▸ What the exercise asks:
Below are the records; output them exactly from the first line through the line with "Menu (92, 138)", stopping there.

▸ Information:
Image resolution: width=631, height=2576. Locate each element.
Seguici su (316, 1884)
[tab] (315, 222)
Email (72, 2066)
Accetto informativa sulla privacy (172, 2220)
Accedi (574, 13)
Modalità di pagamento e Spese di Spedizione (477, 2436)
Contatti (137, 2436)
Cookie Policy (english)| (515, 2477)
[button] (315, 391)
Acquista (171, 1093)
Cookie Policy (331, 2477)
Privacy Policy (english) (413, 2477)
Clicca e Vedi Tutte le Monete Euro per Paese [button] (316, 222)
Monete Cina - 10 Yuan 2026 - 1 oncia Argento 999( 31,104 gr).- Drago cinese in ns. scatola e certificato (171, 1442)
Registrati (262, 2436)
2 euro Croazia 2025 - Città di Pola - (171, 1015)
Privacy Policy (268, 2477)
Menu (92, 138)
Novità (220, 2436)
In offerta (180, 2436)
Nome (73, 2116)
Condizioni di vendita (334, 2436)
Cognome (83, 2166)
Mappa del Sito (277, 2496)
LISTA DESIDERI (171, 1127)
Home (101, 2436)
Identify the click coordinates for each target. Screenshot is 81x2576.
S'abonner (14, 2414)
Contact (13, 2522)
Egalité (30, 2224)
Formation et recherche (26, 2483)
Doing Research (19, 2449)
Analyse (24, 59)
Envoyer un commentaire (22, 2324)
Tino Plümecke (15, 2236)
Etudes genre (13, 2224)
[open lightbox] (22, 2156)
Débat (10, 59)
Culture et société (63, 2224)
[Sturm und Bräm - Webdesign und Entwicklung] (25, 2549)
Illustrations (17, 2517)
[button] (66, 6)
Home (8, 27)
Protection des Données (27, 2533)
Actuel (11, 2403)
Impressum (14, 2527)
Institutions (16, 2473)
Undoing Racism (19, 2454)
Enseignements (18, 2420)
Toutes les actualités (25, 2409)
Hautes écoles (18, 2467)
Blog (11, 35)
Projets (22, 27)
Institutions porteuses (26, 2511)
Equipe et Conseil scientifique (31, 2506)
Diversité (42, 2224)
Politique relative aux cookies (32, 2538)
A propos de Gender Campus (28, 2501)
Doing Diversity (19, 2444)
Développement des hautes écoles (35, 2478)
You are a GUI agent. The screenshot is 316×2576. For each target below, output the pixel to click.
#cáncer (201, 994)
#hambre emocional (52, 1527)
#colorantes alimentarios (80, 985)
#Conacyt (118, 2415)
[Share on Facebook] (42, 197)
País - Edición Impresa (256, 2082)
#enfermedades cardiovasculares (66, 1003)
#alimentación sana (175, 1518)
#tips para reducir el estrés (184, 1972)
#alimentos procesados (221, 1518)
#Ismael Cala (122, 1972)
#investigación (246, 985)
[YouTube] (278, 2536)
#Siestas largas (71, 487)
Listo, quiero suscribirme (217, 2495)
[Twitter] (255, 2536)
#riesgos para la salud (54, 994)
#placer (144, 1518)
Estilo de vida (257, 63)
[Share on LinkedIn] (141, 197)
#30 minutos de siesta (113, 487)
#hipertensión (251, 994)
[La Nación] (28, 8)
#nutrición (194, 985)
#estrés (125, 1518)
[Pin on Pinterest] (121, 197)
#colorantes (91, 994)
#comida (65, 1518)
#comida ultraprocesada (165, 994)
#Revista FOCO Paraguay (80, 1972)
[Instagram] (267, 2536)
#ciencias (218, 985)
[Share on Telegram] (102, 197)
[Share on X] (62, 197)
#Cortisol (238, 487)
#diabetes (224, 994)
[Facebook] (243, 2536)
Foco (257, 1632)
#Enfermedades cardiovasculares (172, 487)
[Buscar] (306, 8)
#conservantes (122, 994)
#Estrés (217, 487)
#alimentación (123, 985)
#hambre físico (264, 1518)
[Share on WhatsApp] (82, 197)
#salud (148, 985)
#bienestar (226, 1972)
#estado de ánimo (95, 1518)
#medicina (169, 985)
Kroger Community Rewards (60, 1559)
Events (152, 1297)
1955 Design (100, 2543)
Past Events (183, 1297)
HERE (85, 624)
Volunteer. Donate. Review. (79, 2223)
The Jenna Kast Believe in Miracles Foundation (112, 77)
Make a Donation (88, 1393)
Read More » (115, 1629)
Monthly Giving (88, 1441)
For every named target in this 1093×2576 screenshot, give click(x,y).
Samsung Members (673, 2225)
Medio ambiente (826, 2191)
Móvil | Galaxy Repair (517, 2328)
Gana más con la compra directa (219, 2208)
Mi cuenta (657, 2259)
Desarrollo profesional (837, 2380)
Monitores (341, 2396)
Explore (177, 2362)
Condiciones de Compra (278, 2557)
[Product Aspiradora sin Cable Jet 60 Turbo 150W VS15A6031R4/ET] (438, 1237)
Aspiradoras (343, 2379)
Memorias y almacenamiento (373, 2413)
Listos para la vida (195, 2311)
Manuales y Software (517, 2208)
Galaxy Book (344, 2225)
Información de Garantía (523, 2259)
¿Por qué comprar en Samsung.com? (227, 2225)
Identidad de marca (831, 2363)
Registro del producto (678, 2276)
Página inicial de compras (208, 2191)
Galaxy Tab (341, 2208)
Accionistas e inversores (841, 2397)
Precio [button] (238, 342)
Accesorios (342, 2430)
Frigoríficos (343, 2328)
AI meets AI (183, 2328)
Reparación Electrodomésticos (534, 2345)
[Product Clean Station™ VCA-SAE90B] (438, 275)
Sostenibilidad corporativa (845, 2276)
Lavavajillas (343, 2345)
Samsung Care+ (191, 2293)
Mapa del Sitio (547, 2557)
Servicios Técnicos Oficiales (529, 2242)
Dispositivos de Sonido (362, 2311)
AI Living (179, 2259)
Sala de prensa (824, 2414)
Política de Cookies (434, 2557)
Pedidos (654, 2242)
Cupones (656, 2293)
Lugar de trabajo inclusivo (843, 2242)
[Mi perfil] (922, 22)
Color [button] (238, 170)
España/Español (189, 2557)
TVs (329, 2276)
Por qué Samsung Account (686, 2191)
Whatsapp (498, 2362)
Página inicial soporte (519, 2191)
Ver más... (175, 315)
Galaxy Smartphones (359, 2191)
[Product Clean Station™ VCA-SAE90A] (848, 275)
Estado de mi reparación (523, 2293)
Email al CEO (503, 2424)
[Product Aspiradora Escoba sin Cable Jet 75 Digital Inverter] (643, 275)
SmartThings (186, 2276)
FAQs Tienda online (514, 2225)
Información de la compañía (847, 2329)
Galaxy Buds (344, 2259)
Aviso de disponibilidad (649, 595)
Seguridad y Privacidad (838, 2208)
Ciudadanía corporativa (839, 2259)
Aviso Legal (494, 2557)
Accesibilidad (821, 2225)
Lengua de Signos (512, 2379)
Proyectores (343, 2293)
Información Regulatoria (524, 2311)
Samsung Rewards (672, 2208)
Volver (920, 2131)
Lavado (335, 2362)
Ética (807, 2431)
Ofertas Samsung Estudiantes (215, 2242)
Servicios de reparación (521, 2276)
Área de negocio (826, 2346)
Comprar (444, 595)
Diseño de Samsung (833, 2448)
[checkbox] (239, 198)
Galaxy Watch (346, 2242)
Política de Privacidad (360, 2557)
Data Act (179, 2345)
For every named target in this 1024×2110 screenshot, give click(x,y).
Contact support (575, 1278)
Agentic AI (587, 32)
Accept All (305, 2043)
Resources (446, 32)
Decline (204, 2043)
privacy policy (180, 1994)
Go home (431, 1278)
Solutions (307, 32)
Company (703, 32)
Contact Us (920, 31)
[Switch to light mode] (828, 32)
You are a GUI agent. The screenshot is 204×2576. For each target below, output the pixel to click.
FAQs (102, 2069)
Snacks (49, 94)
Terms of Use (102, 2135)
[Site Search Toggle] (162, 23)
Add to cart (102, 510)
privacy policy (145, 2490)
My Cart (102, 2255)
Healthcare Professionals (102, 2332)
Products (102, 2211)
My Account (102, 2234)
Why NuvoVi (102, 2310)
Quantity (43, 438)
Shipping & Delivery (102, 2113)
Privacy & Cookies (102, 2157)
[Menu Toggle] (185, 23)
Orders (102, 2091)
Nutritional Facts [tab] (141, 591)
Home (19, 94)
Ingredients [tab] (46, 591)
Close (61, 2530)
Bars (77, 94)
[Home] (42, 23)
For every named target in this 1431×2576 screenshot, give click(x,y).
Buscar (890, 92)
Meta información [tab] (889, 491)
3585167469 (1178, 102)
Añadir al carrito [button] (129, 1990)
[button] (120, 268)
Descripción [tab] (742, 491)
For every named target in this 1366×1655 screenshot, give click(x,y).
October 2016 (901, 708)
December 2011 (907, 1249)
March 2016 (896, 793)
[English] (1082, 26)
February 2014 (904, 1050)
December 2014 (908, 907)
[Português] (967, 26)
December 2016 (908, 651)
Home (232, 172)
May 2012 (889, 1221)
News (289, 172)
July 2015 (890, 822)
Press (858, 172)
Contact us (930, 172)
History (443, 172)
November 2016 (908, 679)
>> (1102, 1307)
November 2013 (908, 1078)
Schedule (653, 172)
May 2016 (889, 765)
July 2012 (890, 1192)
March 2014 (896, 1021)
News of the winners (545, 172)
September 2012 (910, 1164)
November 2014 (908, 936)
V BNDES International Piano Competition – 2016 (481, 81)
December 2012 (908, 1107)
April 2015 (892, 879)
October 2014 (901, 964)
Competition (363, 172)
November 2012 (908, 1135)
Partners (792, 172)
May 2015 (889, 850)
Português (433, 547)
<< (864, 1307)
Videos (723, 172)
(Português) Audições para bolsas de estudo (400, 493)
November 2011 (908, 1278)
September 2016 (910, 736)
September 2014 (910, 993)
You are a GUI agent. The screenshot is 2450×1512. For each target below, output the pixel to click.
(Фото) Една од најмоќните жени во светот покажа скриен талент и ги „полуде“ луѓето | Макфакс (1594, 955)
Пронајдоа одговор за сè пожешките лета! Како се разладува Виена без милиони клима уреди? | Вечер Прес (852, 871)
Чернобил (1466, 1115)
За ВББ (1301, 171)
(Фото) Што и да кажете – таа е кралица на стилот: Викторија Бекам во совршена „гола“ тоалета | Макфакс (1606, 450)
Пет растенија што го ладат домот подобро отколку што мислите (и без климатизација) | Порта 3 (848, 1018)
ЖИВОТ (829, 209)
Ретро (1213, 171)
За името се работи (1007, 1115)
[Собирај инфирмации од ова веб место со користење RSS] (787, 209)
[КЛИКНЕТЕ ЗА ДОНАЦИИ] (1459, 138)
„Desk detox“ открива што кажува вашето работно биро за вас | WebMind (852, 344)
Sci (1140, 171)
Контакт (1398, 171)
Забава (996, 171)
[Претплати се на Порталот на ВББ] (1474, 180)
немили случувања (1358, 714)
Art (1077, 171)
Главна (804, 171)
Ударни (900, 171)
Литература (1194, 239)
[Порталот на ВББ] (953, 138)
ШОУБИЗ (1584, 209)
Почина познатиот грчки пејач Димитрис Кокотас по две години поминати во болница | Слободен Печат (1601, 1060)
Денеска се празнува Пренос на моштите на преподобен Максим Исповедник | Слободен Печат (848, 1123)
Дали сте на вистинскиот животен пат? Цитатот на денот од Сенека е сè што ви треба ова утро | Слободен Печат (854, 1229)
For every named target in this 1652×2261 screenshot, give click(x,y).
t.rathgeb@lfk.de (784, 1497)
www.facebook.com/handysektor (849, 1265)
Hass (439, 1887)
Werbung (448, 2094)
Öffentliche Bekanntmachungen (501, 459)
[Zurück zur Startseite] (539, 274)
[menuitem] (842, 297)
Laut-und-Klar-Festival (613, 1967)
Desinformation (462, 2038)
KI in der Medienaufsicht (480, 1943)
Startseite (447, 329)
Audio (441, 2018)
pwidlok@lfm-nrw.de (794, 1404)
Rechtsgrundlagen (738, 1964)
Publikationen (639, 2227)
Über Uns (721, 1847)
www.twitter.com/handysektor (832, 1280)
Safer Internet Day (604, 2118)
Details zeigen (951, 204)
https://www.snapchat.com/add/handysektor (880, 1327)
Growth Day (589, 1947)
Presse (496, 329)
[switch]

▸ Solution for this problem:
Image resolution: width=631, height=2576. Locate each element.
Seguici su (316, 1884)
[tab] (315, 222)
Email (72, 2066)
Accetto informativa sulla privacy (172, 2220)
Accedi (574, 13)
Modalità di pagamento e Spese di Spedizione (477, 2436)
Contatti (137, 2436)
Cookie Policy (english)| (515, 2477)
[button] (315, 391)
Acquista (171, 1093)
Cookie Policy (331, 2477)
Privacy Policy (english) (413, 2477)
Clicca e Vedi Tutte le Monete Euro per Paese [button] (316, 222)
Monete Cina - 10 Yuan 2026 - 1 oncia Argento 999( 31,104 gr).- Drago cinese in ns. scatola e certificato (171, 1442)
Registrati (262, 2436)
2 euro Croazia 2025 - Città di Pola - (171, 1015)
Privacy Policy (268, 2477)
Menu (92, 138)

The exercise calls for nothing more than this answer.